Reasonableness is a factor in determining what is practicable. Local conditions and circumstances can be taken into account, together with the current state of technical knowledge and the financial implications.

Duty of a local authority

The local authority have a duty to inspect their area to detect any statutory nuisances. If a complaint is made by a local resident, the local authority must take such steps as are reasonably practicable to investigate the complaint.

This double duty will operate to oblige those local authorities who had previously declined to inspect council premises to reverse their policy. Noise nuisance, in particular, is likely, therefore, to be a matter which will feature greatly in the activities of local authorities.

Abatement notices

Where the local authority is satisfied that a statutory nuisance exists, or is likely to occur or recur, then it must serve an abatement notice. This must require the abatement of the nuisance or its prohibition or restriction and will require the execution of such works, and the taking of such other steps, as are necessary (section 80(1)).

It is to be served on the person responsible or, if the nuisance arises from a structural defect, on the owner of the premises. If the person responsible cannot be found, then it must be served on the owner or occupier (section 80(2)).

Right of appeal

The EPA 1990 introduces a new right of appeal (section 80(3)). The person served has a right of appeal to the magistrates’ court within 21 days from service.

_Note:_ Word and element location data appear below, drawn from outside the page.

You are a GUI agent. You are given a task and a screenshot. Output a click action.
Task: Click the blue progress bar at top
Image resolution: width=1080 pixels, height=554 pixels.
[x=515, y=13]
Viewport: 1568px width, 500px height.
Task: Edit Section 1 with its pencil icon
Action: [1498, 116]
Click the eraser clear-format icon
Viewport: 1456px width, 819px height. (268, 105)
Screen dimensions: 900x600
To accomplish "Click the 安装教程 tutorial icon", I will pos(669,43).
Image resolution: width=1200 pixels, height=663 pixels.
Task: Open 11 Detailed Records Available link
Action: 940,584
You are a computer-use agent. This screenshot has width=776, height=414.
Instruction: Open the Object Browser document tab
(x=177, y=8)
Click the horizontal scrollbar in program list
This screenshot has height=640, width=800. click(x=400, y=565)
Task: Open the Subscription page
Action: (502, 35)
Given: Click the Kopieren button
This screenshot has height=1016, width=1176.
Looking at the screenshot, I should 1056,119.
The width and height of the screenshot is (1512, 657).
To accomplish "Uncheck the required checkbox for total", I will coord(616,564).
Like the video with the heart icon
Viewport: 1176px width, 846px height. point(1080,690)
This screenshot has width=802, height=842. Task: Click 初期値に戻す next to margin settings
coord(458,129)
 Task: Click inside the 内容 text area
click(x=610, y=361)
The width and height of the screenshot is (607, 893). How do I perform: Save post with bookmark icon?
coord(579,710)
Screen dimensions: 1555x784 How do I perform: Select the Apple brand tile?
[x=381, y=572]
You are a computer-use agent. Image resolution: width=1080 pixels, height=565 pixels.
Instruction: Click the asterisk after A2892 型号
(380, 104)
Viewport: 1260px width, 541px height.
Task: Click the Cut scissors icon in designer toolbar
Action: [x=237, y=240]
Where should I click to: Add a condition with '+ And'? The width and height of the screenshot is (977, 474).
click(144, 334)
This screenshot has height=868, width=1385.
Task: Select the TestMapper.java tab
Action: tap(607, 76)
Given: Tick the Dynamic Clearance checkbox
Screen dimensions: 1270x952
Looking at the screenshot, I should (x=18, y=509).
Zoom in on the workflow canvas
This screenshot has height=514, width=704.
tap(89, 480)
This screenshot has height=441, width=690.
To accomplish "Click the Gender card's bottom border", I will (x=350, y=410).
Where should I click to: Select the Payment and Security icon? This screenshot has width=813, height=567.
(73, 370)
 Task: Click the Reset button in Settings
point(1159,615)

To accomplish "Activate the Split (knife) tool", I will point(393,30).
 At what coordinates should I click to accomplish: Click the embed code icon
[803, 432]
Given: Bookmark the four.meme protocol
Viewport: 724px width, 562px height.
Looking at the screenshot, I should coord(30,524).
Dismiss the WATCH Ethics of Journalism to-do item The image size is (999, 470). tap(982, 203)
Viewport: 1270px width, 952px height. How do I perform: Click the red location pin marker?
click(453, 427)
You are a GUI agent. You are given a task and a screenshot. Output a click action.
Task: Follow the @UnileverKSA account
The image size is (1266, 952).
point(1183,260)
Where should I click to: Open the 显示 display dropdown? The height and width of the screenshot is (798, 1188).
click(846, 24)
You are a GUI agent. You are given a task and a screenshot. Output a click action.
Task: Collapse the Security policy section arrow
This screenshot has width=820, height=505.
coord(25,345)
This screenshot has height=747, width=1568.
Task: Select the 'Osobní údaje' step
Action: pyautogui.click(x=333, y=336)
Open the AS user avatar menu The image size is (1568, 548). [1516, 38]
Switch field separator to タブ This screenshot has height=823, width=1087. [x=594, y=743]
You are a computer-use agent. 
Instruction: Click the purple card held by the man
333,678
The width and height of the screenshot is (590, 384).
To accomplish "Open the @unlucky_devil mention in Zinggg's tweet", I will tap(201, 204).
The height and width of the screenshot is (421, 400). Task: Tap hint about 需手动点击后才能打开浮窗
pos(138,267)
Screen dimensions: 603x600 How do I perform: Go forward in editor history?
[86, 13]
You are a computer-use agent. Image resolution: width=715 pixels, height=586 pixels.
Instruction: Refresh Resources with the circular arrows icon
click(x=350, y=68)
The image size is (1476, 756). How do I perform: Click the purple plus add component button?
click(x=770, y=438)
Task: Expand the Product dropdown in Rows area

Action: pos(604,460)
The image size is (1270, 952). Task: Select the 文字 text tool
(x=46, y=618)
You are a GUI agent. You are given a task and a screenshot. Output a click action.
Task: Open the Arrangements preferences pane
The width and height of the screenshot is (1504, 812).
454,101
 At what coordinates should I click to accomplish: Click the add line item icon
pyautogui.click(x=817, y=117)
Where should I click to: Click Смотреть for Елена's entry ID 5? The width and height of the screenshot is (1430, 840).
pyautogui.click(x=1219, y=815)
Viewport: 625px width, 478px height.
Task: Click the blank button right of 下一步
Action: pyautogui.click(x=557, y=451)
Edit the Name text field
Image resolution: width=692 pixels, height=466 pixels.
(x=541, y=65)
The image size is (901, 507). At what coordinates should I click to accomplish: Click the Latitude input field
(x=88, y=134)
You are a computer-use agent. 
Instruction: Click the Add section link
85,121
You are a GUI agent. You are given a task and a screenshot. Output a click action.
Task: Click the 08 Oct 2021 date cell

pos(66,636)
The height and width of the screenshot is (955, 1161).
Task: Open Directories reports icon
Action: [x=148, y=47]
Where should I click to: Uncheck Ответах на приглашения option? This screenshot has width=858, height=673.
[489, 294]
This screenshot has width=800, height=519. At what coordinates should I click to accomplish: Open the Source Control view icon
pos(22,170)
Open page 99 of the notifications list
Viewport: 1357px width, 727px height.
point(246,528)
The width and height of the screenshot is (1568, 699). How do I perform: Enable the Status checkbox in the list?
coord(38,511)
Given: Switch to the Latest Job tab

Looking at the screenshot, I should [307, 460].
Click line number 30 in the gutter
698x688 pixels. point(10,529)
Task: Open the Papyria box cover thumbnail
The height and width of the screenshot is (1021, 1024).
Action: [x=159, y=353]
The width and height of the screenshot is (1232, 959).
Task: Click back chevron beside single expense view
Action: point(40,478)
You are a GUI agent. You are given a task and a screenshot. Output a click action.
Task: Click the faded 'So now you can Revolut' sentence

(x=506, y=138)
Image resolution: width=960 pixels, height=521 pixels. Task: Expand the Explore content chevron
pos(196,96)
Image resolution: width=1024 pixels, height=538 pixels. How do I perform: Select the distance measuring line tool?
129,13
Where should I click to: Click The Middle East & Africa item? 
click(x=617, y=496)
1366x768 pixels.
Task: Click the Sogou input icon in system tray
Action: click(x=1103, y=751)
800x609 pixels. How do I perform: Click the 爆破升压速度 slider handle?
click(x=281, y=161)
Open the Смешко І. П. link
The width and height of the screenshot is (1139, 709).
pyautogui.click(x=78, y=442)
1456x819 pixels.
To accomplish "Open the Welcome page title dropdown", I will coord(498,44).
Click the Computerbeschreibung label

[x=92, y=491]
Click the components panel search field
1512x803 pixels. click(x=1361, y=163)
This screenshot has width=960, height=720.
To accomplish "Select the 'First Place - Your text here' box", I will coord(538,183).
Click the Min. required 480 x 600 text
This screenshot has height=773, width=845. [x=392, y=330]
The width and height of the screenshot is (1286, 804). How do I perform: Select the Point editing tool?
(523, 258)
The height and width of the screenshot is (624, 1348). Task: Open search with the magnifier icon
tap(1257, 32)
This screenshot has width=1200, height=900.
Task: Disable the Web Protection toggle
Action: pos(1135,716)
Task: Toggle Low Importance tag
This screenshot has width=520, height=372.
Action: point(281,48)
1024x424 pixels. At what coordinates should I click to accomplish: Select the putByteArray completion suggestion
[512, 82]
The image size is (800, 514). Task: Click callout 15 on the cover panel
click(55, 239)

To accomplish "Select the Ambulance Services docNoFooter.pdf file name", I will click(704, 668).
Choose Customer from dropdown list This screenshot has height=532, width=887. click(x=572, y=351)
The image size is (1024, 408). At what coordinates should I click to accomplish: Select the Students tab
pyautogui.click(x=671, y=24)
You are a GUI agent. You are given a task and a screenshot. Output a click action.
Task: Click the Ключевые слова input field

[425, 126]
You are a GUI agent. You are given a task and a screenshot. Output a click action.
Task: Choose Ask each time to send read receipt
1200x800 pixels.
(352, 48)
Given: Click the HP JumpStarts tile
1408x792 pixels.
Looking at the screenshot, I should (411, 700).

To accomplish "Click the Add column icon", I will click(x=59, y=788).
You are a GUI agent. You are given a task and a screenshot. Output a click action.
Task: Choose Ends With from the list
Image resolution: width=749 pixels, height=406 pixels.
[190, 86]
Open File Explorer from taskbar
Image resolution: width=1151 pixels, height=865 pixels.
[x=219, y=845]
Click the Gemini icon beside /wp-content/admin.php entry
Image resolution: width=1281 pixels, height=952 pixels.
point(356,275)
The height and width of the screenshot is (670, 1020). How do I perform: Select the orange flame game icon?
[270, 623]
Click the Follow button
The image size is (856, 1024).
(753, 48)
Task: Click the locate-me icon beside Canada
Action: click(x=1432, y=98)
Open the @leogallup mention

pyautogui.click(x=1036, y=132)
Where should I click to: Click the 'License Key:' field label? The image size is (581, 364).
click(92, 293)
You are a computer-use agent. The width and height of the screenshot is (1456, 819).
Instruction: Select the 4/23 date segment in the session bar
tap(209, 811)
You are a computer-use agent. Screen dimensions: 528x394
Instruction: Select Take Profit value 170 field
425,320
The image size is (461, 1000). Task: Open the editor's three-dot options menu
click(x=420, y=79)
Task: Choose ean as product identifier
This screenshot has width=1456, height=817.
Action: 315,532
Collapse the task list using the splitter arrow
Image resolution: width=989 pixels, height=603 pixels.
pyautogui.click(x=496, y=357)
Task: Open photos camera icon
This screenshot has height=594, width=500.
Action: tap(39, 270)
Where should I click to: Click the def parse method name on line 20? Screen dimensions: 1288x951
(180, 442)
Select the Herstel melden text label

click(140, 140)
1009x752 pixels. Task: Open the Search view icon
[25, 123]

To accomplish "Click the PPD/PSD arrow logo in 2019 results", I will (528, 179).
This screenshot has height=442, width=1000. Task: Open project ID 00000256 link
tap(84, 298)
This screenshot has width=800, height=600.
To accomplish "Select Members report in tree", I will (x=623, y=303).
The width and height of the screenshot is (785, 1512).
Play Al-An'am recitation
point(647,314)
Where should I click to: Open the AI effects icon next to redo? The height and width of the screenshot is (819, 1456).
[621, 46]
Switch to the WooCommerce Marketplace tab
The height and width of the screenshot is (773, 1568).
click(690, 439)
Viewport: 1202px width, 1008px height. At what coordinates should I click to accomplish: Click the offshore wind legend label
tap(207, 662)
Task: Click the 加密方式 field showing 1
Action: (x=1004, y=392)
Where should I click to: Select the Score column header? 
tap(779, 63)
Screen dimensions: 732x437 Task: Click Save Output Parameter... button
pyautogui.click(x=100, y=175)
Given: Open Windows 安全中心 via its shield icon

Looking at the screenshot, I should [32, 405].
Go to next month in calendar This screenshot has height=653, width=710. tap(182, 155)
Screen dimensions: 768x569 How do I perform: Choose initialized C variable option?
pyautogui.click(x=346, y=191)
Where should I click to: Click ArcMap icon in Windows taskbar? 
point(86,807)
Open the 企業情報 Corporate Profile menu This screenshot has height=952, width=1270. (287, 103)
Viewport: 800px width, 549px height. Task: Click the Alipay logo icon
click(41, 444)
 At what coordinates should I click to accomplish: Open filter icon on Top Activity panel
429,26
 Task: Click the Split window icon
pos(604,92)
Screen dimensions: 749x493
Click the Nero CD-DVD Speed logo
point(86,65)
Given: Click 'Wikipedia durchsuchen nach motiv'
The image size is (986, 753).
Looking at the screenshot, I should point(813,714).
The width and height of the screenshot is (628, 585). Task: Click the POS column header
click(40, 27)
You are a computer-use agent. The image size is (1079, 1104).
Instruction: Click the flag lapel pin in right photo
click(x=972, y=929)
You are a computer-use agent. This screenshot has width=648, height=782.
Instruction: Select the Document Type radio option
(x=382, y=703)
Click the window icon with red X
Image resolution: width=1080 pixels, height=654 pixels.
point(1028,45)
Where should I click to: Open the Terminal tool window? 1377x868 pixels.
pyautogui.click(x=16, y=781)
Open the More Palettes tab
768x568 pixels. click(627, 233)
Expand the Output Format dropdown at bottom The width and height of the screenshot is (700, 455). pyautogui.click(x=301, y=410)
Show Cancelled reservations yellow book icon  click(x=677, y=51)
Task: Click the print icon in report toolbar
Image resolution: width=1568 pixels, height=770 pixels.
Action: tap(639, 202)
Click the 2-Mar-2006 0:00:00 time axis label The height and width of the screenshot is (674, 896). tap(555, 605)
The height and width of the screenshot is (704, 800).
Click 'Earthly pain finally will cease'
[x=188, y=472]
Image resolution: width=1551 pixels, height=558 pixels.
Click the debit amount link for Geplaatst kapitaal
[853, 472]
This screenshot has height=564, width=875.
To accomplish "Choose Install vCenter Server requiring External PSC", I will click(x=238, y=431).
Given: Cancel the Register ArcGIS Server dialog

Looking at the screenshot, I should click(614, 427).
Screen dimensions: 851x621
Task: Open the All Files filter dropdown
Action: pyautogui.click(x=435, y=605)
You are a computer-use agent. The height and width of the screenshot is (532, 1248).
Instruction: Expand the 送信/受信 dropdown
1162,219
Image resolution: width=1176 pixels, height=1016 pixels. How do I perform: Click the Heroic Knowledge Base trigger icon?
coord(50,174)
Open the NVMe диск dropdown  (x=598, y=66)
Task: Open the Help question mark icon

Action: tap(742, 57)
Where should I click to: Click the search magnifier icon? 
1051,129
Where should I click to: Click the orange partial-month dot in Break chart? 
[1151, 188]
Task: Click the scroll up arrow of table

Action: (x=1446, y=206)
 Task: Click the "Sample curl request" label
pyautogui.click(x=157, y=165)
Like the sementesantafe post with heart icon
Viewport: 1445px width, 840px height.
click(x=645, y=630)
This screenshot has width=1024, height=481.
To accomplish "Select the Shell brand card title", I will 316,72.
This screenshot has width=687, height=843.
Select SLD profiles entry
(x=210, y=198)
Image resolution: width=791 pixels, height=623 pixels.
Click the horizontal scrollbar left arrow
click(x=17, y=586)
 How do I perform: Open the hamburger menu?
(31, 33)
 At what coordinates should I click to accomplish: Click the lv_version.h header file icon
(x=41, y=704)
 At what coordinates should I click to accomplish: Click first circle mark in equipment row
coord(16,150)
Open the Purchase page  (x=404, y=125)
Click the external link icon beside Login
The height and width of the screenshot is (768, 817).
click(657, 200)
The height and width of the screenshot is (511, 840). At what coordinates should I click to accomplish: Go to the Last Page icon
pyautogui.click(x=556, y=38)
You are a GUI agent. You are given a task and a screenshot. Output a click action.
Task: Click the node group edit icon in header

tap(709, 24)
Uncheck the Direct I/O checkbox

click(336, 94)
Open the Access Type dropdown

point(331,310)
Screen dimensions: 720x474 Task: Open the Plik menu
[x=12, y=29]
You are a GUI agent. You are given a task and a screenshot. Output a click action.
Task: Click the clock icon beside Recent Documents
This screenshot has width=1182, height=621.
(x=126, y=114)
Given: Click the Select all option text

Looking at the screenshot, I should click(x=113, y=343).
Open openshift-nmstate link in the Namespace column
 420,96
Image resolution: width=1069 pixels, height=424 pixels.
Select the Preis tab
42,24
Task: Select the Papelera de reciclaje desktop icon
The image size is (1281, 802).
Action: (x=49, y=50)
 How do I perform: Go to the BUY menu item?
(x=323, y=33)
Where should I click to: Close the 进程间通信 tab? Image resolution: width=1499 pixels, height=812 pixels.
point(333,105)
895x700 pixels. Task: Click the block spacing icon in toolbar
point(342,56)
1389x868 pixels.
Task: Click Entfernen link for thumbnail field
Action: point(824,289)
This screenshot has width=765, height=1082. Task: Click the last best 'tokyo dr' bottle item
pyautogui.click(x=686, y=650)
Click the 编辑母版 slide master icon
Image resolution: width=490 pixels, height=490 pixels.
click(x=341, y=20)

The grounds of appeal are circumscribed by the Statutory Nuisances (Appeals) Regulations 1990 (SI No 2276). This prevents appeals being automatically lodged without any justifiable grounds in order to defer the effect of the abatement notice. While an appeal is pending, the abatement notice may be suspended. In order to prevent this, the local authority may insert a declaration in the abatement notice that it will remain effective on grounds set out in the regulations.

Failure to comply with notice

If the person served with an abatement notice contravenes or fails to comply with the notice, without reasonable excuse, then a criminal offence has been committed (section 80(4)). The local authority are not obliged to prosecute for failure to comply with a notice. However, whether or not they prosecute, the local authority may abate the nuisance and do whatever works are necessary (section 81(3)). They may recover any expenses which they reasonably incur in doing this (section 81(4)).

Action by private individuals

It remains possible for a person who is aggrieved by a statutory nuisance to bring private proceedings in the magistrates’ court. The court has power to make an order requiring the defendant to abate the nuisance and carry out necessary works (section 82). This will, therefore, continue to be useful where a local authority declines to act for whatever reason. This may occur where the nuisance arises in respect of local authority accommodation. Where premises are unfit for human habitation, the court may issue an order prohibiting their use.

The person aggrieved must serve notice on the person responsible, stating the intention to bring proceedings and setting out the matters complained of. This is a new provision. At least 21 days’ notice must be given unless the notice is in respect of noise, when it may be three days. The person to be served must be the person responsible, unless that person cannot be found, in which case the owner or occupier will be liable, or the nuisance arises from a structural defect, when the owner will be liable.

Costs now are no longer in the discretion of the court where the nuisance is proved, but are automatically granted to the complainant. Breach of the order constitutes a criminal offence.